35.0 of 0.150 M lead 2 nitrate and excess amount of potassium chloride are mixed. How much precipitate is produced?

To determine how much precipitate is produced, we need to use stoichiometry and the concept of limiting reactants.

The balanced chemical equation for the reaction between lead(II) nitrate (Pb(NO3)2) and potassium chloride (KCl) is:

Pb(NO3)2 + 2KCl -> PbCl2 + 2KNO3

From the equation, we can see that 1 mole of lead(II) nitrate reacts with 2 moles of potassium chloride to produce 1 mole of lead(II) chloride and 2 moles of potassium nitrate.

First, we need to determine the number of moles of lead(II) nitrate:

Molarity = moles/volume

0.150 M = moles/35.0 L

moles of Pb(NO3)2 = 0.150 M x 35.0 L = 5.25 moles

According to the stoichiometry of the balanced equation, this means that we need 5.25 moles of potassium chloride. However, the problem states that we have an excess amount of potassium chloride, so the lead(II) nitrate is the limiting reactant.
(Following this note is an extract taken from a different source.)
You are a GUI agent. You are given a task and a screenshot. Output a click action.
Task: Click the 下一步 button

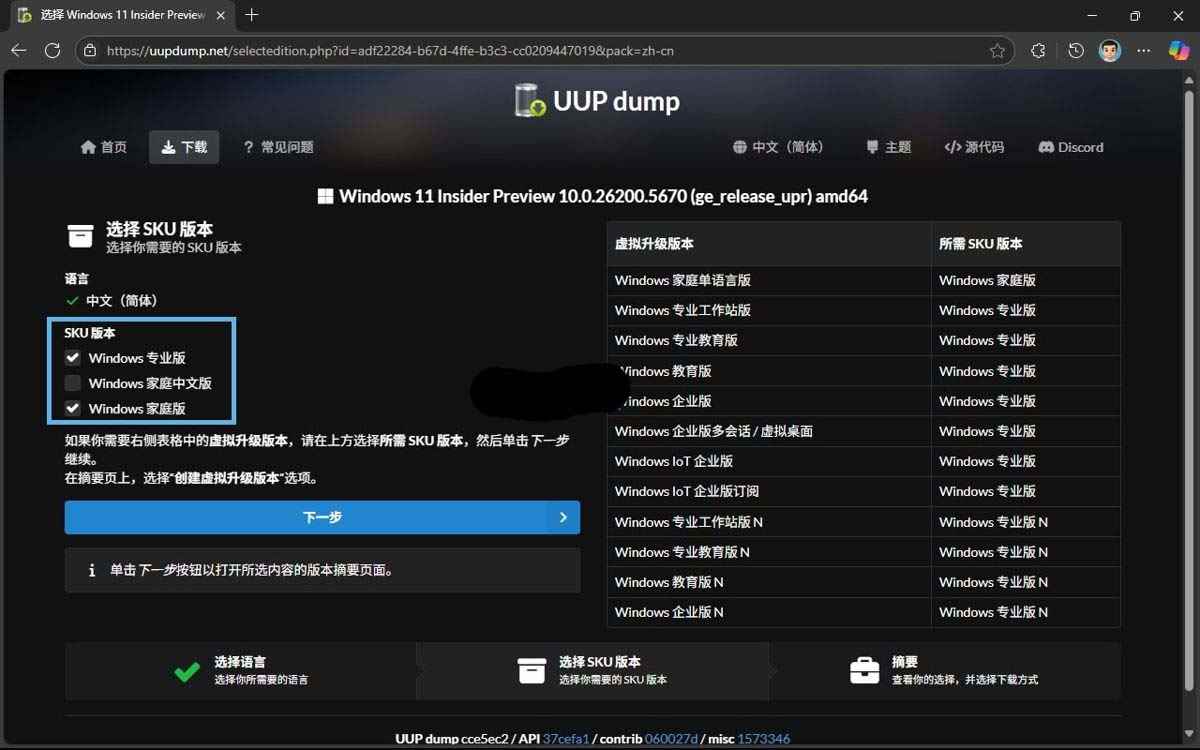[322, 518]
Since 1 mole of lead(II) nitrate produces 1 mole of lead(II) chloride, we expect 5.25 moles of lead(II) chloride to be produced. However, we still need to convert moles to grams of lead(II) chloride:

Molar mass of PbCl2 = 207.2 g/mol

Mass of PbCl2 = 5.25 moles x 207.2 g/mol = 1086.6 g

Therefore, approximately 1086.6 grams of precipitate (lead(II) chloride) will be produced.